The conversion factor to convert $\text{atm}$ to $\text{torr}$ is as follows:

  $1\text{ atm}=\text{760 torr}$

Thus, $\text{772 torr}$ is converted to $\text{atm}$ as follows:

  $\begin{array}{c}\text{Pressure}=\left(\text{772 torr}\right)\left(\frac{1\text{ atm}}{760\text{ torr}}\right)\\ =1.015\text{ atm}\end{array}$

The expression to determine molecular weight as per ideal gas equation is given as follows:

  $M=\frac{mRT}{PV}$        (2)

Substitute $0.0626\text{ g}$ for $m$, $0.0349\text{ L}$ for $V$, $1.015\text{ atm}$ for $P$, and $0.08206\text{ L}\cdot \text{atm/mol}\cdot \text{K}$ for $R$, $373\text{ K}$ for $T$ in equation (2).

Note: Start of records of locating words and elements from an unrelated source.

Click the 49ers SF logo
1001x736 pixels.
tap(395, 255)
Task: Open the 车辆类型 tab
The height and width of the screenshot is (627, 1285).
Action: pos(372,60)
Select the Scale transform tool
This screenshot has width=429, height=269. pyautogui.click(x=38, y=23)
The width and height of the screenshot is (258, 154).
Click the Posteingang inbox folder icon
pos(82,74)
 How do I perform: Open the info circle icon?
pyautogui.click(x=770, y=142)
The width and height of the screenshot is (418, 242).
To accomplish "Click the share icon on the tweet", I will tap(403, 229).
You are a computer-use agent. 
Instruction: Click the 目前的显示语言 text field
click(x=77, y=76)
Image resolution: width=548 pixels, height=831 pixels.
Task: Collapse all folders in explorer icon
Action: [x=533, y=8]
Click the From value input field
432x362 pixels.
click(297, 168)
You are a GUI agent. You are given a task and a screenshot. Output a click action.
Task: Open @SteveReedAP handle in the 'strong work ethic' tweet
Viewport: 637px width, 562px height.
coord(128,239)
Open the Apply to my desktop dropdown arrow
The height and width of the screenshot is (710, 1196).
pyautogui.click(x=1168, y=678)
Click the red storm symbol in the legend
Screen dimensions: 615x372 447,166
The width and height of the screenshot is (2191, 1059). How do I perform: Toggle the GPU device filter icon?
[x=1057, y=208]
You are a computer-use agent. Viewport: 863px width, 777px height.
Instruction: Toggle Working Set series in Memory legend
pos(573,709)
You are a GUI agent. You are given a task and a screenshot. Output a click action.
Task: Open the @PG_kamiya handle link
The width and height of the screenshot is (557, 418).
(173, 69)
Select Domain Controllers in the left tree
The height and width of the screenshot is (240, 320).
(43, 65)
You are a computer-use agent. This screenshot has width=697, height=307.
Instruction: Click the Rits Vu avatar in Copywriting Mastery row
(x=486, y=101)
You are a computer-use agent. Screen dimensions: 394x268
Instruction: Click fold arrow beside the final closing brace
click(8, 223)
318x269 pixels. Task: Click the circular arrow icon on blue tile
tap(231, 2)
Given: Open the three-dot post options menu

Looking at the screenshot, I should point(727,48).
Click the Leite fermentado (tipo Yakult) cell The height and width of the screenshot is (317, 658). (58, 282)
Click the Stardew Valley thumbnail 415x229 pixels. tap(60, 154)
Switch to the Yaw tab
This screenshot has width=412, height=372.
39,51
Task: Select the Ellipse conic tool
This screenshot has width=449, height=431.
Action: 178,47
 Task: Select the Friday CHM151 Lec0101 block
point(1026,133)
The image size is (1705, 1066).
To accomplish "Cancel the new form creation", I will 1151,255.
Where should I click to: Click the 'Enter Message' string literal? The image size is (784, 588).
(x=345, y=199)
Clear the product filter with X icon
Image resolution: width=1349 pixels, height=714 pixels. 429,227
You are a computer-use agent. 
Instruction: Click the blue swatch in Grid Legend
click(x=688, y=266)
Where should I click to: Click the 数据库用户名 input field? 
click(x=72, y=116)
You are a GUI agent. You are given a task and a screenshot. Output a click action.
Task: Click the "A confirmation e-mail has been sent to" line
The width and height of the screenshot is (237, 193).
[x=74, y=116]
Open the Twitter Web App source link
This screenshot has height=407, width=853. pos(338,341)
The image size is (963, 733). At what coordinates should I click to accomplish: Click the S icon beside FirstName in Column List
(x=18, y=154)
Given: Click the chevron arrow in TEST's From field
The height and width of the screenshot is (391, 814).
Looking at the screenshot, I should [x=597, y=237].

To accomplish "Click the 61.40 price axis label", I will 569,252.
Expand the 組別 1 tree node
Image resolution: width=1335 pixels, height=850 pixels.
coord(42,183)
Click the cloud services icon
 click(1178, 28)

  $\begin{array}{c}M=\frac{\left(0.0626\text{ g}\right)\left(0.08206\text{ L}\cdot \text{atm/mol}\cdot \text{K}\right)\left(373\text{ K}\right)}{\left(1.015\text{ atm}\right)\left(0.0349\text{ L}\right)}\\ =54.09\text{ g/mol}\end{array}$

Molecular mass is $54.09\text{ g/mol}$.

The formula to convert mass in grams to moles is as follows:

  $\text{Number of moles}=\frac{\text{Given mass}}{\text{molar mass}}$        (3)

$88.82\%$ by mass means $\text{0}\text{.8882 g}$ carbon in $\text{100 g}$ solution.

Substitute $\text{0}\text{.8882 g}$ for mass and $\text{12}\text{.01 g/mol}$ for molar mass of $\text{C}$ in equation (3) to calculate moles of $\text{C}$.

  $\begin{array}{c}\text{Moles of C}=\frac{\text{0}\text{.8882 g}}{\text{12}\text{.01 g/mol}}\\ =0.07395\text{ mol}\end{array}$

Substitute $\text{0}\text{.1118 g}$ for mass and $\text{1}\text{.008 g/mol}$ for molar mass of $\text{H}$ in equation (3) to calculate the moles of $\text{H}$.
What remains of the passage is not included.